児童福祉司

児童

不幸な子供が存在しないように

福祉の仕事として次に紹介するのは「児童福祉司」の仕事です。
こちらは名前の通り、児童を対象にして行われる福祉を扱う仕事となります。
それでは、まずはこの仕事がどのような理念を持って行われることになるのかについて見てみましょう。

児童福祉司の仕事についての定義は、同名の法律である「児童福祉司法」によって定められています。
この第一条には「すべて国民は児童が心身ともに健やかに生まれかつ育成されるように努めなければならない」と規定されています。
そして同時に「すべて児童は等しくその生活を保障され、愛護されなければならない」とも記載されているのです。
児童福祉司は、この2つを究極的に追求し「不幸な子供」がこの日本に存在しないように活動することになります。

すべて国民の義務として規定されているものの、悲しいかな、身近な人間によって幸せな生活を阻害されている児童は多くいます。
その理由は様々ですが、親による虐待や、親の離婚による生活の困窮、その他にも様々な理由によって子供が苦しむことが少なくありません。
そして、当該の子供達にとっては、自分が不幸であることが分からないのです。
なんといっても、その子供にとっては自分の親であり、唯一の家族であることも少なくないため、それが分からないまま引き返せない状況になってしまっていることも少なくありません。

児童福祉司は、こういった子供達についても様々な方法でもって救護し、愛護することを目的としています。
しかし、やはりできることの範囲は限られてしまっているのは事実です。

親が保護を拒む場合についてはまだしも、子供が保護を拒む場合については手を出せないケースも少なくないためです。
その結果、手遅れになってしまうことも少なくありません。
以下は、児童虐待の通告人数の年間変化でありこれをみると、いかにここ数年において児童虐待の数が増えているのかが分かります。
>>児童虐待2万8923人通告=最悪更新

虐待の被害にあうのは、幼い子供だけではありません。
児童福祉司の保護対象として定められているのは18歳未満の子供であり、ある程度成長した子供も保護の対象です。
主に児童相談所に勤務し、こういった子供たちの補助や援助、さらには相談の受付などを行っています。

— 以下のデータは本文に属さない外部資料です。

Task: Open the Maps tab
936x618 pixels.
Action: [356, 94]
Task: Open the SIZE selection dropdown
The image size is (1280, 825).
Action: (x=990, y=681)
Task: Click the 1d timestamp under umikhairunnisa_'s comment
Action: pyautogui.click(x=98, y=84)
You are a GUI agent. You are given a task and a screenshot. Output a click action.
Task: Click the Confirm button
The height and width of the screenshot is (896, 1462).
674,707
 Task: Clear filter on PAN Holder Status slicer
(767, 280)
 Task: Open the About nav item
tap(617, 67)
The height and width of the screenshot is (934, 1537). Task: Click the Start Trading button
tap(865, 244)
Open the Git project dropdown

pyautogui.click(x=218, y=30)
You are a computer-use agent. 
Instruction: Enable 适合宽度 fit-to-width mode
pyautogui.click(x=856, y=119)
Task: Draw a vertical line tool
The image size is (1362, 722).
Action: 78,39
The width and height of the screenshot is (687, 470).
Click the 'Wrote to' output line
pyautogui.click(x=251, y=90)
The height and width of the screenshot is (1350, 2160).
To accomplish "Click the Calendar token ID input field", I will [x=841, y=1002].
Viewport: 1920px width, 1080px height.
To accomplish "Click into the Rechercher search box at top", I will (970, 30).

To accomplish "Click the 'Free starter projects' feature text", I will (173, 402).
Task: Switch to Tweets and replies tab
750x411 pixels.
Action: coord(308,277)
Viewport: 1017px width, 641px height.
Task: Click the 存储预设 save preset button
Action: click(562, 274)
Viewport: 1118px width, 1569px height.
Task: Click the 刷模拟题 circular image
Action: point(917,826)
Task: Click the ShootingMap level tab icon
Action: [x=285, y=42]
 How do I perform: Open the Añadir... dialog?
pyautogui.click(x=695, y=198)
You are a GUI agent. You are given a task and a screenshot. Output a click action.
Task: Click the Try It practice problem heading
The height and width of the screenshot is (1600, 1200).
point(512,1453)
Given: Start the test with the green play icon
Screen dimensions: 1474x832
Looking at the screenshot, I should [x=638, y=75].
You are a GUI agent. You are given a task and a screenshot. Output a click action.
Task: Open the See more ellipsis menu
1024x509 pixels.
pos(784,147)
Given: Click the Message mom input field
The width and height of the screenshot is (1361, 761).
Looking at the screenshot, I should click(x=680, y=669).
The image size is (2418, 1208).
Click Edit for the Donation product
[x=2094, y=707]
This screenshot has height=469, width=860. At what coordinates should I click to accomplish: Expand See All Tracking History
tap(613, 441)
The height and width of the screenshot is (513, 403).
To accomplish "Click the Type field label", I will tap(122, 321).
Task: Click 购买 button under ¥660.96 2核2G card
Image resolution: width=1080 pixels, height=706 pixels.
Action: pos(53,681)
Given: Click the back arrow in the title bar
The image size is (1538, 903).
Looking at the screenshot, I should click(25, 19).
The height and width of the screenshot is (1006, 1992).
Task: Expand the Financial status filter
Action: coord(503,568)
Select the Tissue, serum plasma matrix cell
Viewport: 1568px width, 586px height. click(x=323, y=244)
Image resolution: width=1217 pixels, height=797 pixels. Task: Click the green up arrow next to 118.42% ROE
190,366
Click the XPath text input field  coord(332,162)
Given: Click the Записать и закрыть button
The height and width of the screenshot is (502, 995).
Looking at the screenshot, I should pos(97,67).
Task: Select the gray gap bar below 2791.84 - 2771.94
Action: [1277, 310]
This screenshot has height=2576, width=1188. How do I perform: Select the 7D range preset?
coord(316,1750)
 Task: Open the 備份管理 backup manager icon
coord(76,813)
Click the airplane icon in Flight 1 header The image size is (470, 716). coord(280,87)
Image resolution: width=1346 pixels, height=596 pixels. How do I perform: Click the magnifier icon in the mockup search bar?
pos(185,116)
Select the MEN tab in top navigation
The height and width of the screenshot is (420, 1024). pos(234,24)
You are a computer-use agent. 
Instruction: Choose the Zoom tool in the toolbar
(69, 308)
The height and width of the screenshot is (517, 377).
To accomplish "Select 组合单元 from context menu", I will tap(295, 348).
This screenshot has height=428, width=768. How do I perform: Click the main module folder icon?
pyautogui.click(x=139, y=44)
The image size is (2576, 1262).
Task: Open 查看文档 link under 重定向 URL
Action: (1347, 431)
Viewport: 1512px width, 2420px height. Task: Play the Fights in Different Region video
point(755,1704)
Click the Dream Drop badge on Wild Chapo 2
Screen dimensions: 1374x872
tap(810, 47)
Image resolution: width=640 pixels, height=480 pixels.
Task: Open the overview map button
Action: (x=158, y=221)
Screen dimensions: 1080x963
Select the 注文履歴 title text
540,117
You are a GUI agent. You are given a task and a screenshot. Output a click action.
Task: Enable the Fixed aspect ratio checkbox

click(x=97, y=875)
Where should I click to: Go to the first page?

児童福祉司の仕事は、その多くが「相談」という業務に集約されています。
主に4つの分野に関する相談を受けつけ、親とともに解決策を模索していくことになります。

まず1つ目は「養護」についての相談です。
これは、親側の理由によって子供を育てる事ができないという相談です。
経済的な理由や、精神的な理由、肉体的な理由などその理由は様々ですが、ともかく親だけではもはや子供を養護出来ないという場合に行う相談となります。

次に「育成」の相談です。
これは子育ての方法について不安がある、という場合に受ける相談となります。
子育てというのは、答えがあるわけではありませんし、よしんばあったとしてその答えは子供が子供の内にはわかりません。
ほんとうに自分の子育てが正しいのか、間違っているのではないか、という不安はどんな親でも感じていることで、この相談を受けるのも仕事の一つです。

3つ目は「非行」の相談です。
子供がある程度大きくなってくると、犯罪や非行に走るということも少なくありません。
『積木くずし』のようにまでなることは多くはないとしても、そこまでエスカレートする前に何とかしたい、という親と相談をします。

そして4つ目は「障害」です。
発達や発育に関して障害がある場合、子育ての難易度は大きく上がることになります。
この場合、子供自身が不幸になるというだけではなく、親の方も不幸になってしまう可能性が少なくありません。
両者が最悪の結末を迎えないように考えるのも、児童福祉司の仕事の一つです。

児童福祉司になるには

それでは、児童福祉司になるにはどのような条件が必要になるのでしょうか?
児童福祉司自体に資格があるのではなく、この仕事は社会福祉士の資格を持っている人が行うことになっています。
あるいは、医師の免許を持っている場合でも児童福祉司としての仕事を行う事ができます。
また、これらの資格を持っていない場合には、実務経験や研修の履修などによって代わりとすることもできるため、そちらを利用するのも良いでしょう。

もちろん、資格を取得しただけで仕事が始められるわけではありません。
その後には自治体などで行われている採用試験を受けて合格する必要があります。
自治体によっては増えている児童虐待に対応するために、採用枠を拡大していることもあります。